Immobilienbewertung: 5 Faktoren, die den Wert bestimmen
„Was ist meine Immobilie wert?“ – die Frage lässt sich nicht mit einer einzigen Zahl beantworten, aber mit einem klaren Blick auf die entscheidenden Faktoren. Diese fünf haben den größten Einfluss.

1. Lage, Lage, Lage
Der Standort ist der wichtigste und einzige Faktor, den Sie nicht verändern können. Infrastruktur, Nachbarschaft, Anbindung, Schulen und die Entwicklung des Ortes bestimmen den Rahmen. Innerhalb einer Stadt kann der Quadratmeterpreis je nach Viertel deutlich schwanken.
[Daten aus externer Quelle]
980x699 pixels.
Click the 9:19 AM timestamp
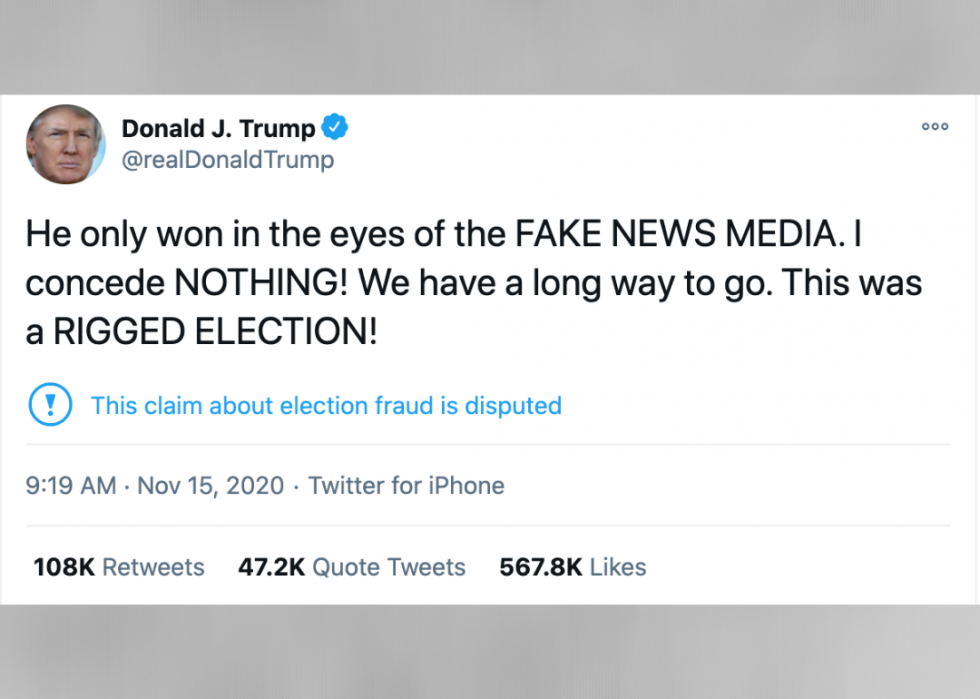(x=71, y=486)
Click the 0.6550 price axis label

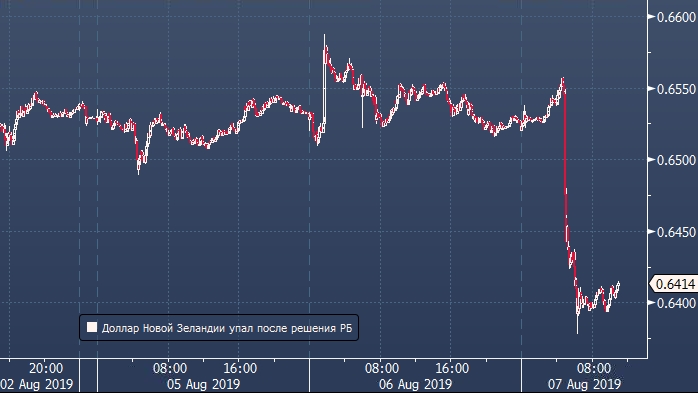click(676, 89)
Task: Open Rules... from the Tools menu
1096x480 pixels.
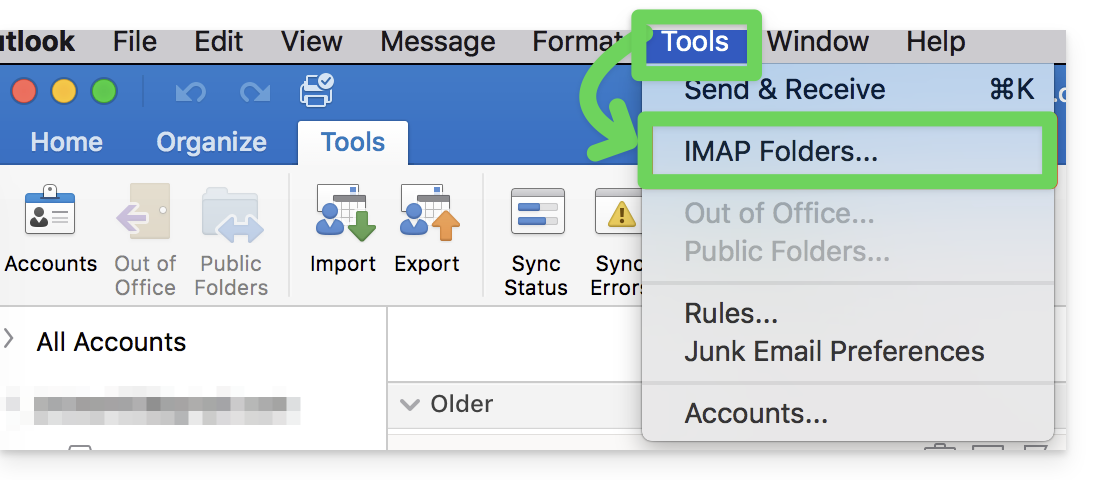Action: tap(731, 313)
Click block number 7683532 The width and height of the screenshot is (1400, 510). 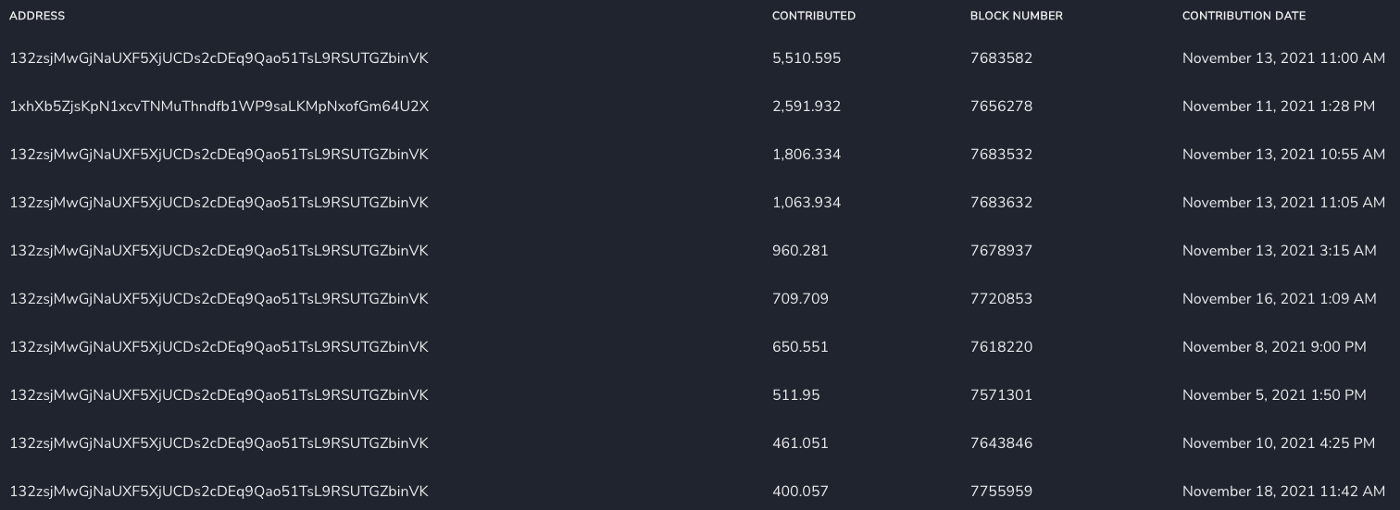(1001, 154)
2. Zustand & Modernisierung
Baujahr allein sagt wenig – entscheidend ist der Pflege- und Modernisierungszustand. Ein saniertes Haus aus den 1950er-Jahren kann mehr wert sein als ein vernachlässigter Neubau. Dach, Fenster, Heizung, Elektrik und Bäder sind die großen Posten.
3. Energieeffizienz
Seit den gestiegenen Energiekosten achten Käufer stark auf die Energieeffizienzklasse. Wärmepumpe, gute Dämmung oder eine Photovoltaikanlage steigern den Wert spürbar, ein schlechter Energieausweis drückt ihn. Der Energieausweis ist bei Verkauf und Vermietung ohnehin Pflicht.
4. Grundriss & Wohnfläche
Nicht nur die Quadratmeterzahl zählt, sondern auch der Schnitt: Ein funktionaler, heller Grundriss mit sinnvoll nutzbaren Räumen ist mehr wert als eine große, aber schlecht geschnittene Fläche. Extras wie Garten, Balkon, Stellplatz oder Keller fließen ebenfalls ein.
5. Aktuelle Marktlage
Angebot und Nachfrage, das Zinsniveau und die regionale Entwicklung bestimmen, was aktuell erzielbar ist. Genau hier ist Ortskenntnis entscheidend: Wer die jüngsten Abschlüsse in Lingen, Meppen oder Nordhorn kennt, bewertet realistischer als jedes reine Online-Tool.